The orbiter, designed to orbit Mars for about two years, has been working since it entered the Mars orbit in February, said Zhu.
Armed with seven scientific payloads, the orbiter will probe Mars' topography, mineral composition and magnetic field to obtain more first-hand data.
"Thanks to these payloads, we can get data of Mars' magnetic field, topography and even its subsurface structure," said Zhu.
Most of the scientific payloads started their exploration work earlier. Before the Mars rover touched down, for example, the high- and medium-resolution cameras took images of the landing area in preparation for the landing.
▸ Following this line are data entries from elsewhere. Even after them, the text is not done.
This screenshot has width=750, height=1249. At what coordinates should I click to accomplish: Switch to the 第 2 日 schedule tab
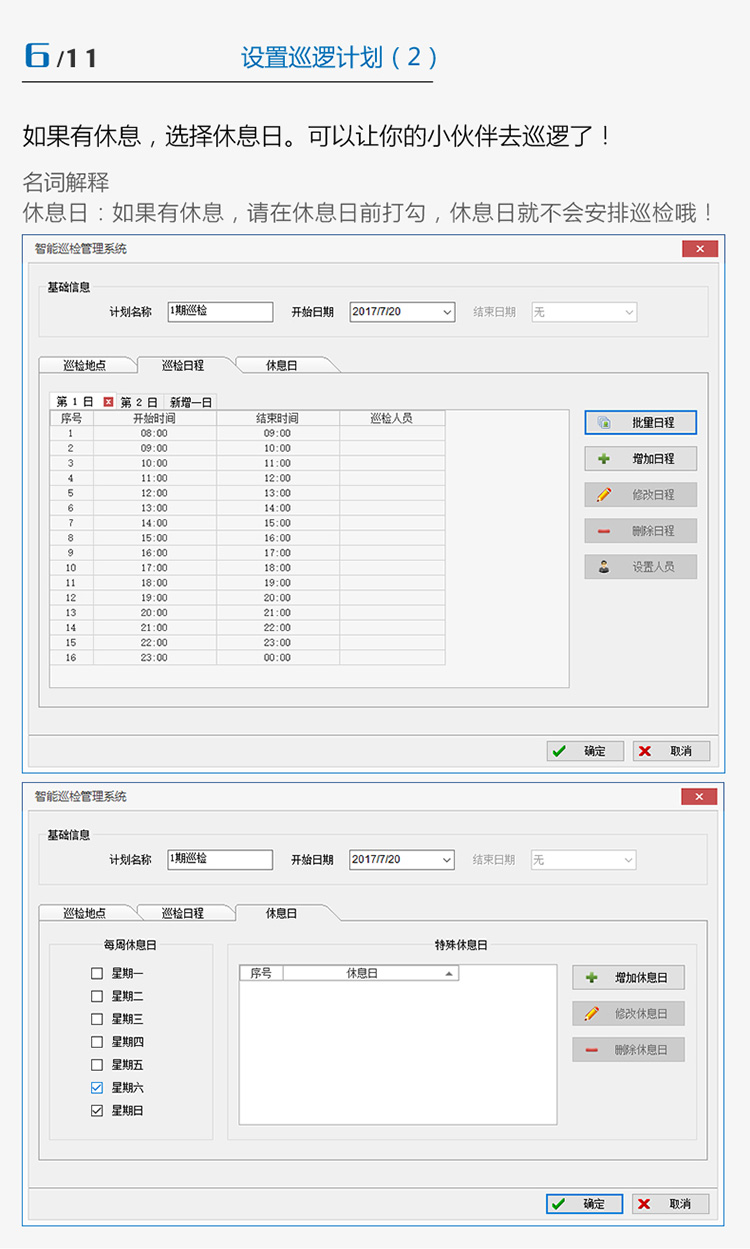139,402
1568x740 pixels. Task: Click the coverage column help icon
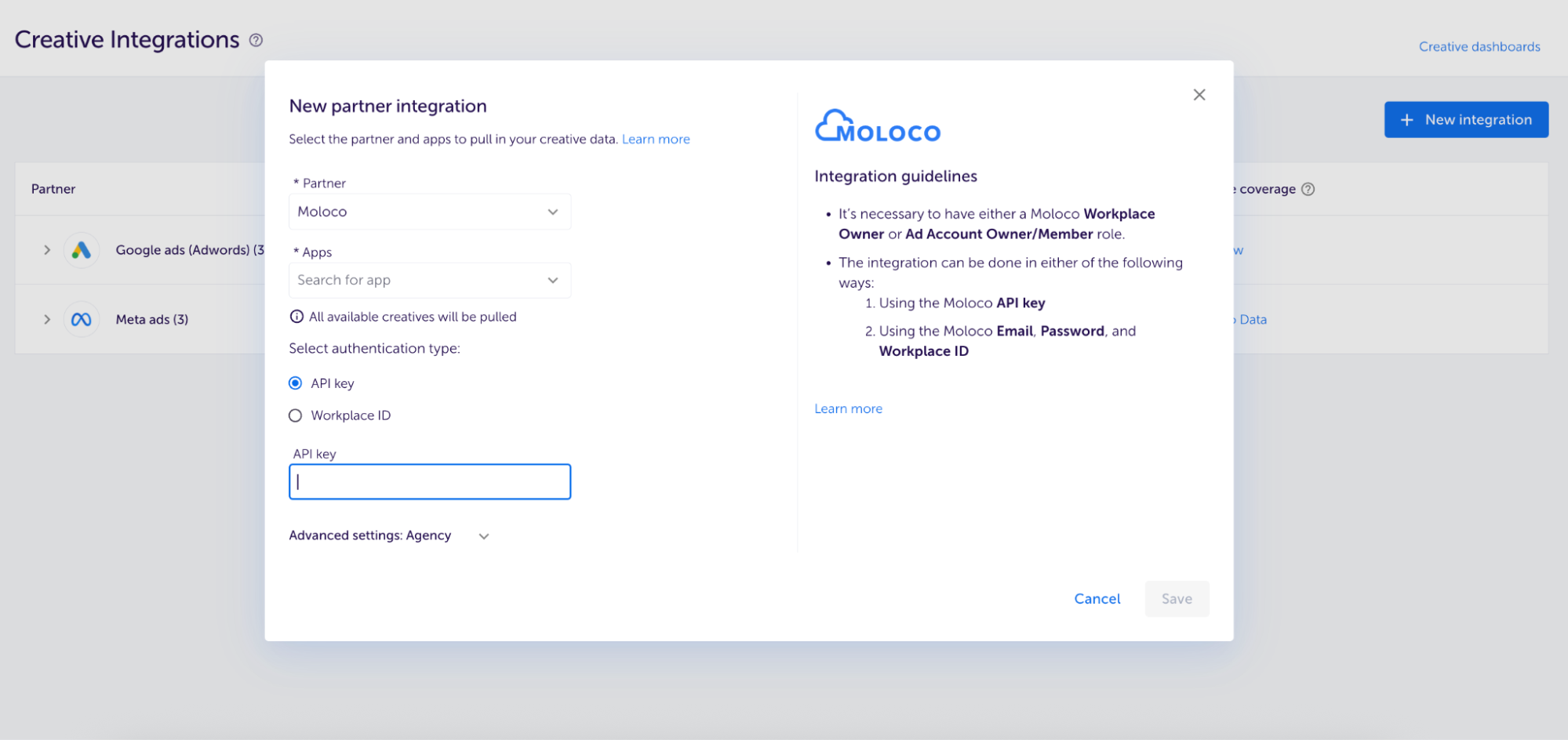pos(1308,189)
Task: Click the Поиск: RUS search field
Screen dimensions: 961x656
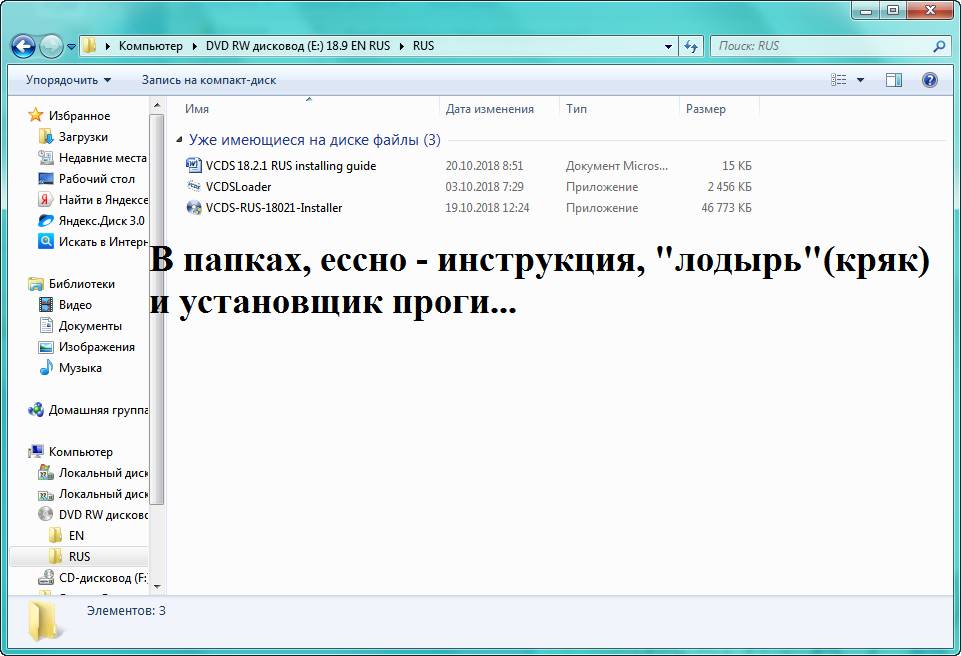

After the orbit changing this time, the subsurface radar will start operation.
"When deployed, the subsurface radar will have four antennas – measuring five meters in length – that will transmit and receive electromagnetic waves, and detect the subsurface structure of Mars, such as the distribution of water ice," Zhu said.
To get global data about Mars, the orbiter needs to take comprehensive images and observations of the red planet, which requires adjustments to the orbiter's orbit.
After entering the remote-sensing orbit, the orbiter will move between the north and south poles of Mars, and conduct detection at the perigee of the planet where provides better observation condition, said Zhu.
The orbiter will continue to relay communication between the Mars rover and Earth in the new orbit.
It is estimated that preliminary global data of Mars will be available by June 2022, laying a foundation for subsequent Mars sampling missions, said Zhu.
He added that after completing the remote-sensing exploration, new tasks will be designed for the orbiter.